__The exercise__.
Convert every line of the records below into a JSON list of strings, one string per line, and skip any blank lines. Keep the pictures out of the list.

[Start of Data]

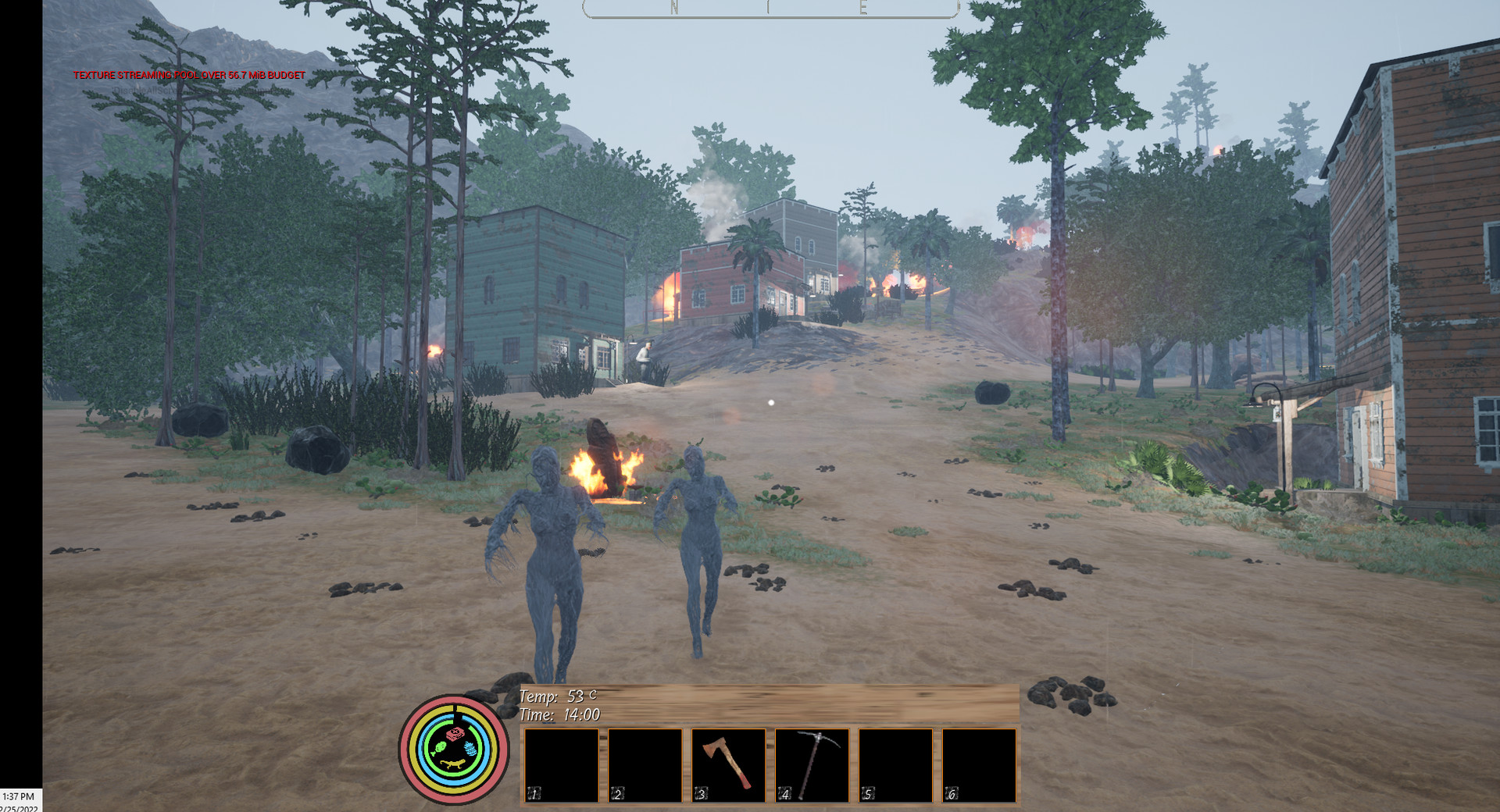Image resolution: width=1500 pixels, height=812 pixels.
Task: Click the taskbar clock showing 1:37 PM
Action: [x=17, y=798]
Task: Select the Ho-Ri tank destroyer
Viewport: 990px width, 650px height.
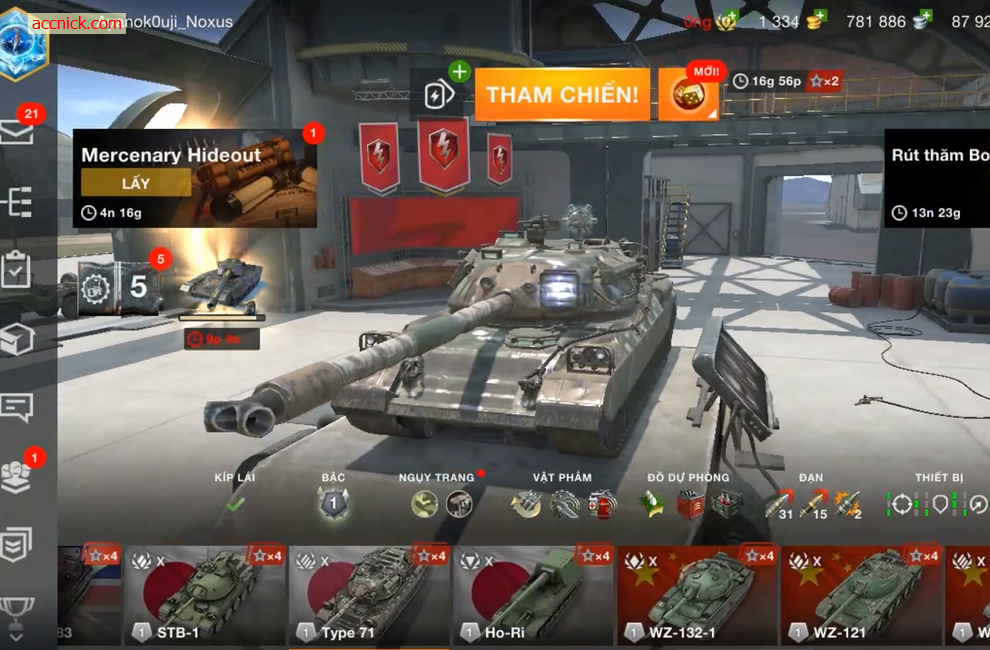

[End of Data]

__Output for this task__.
[
  "Image resolution: width=1500 pixels, height=812 pixels.",
  "Task: Click the taskbar clock showing 1:37 PM",
  "Action: [x=17, y=798]",
  "Task: Select the Ho-Ri tank destroyer",
  "Viewport: 990px width, 650px height."
]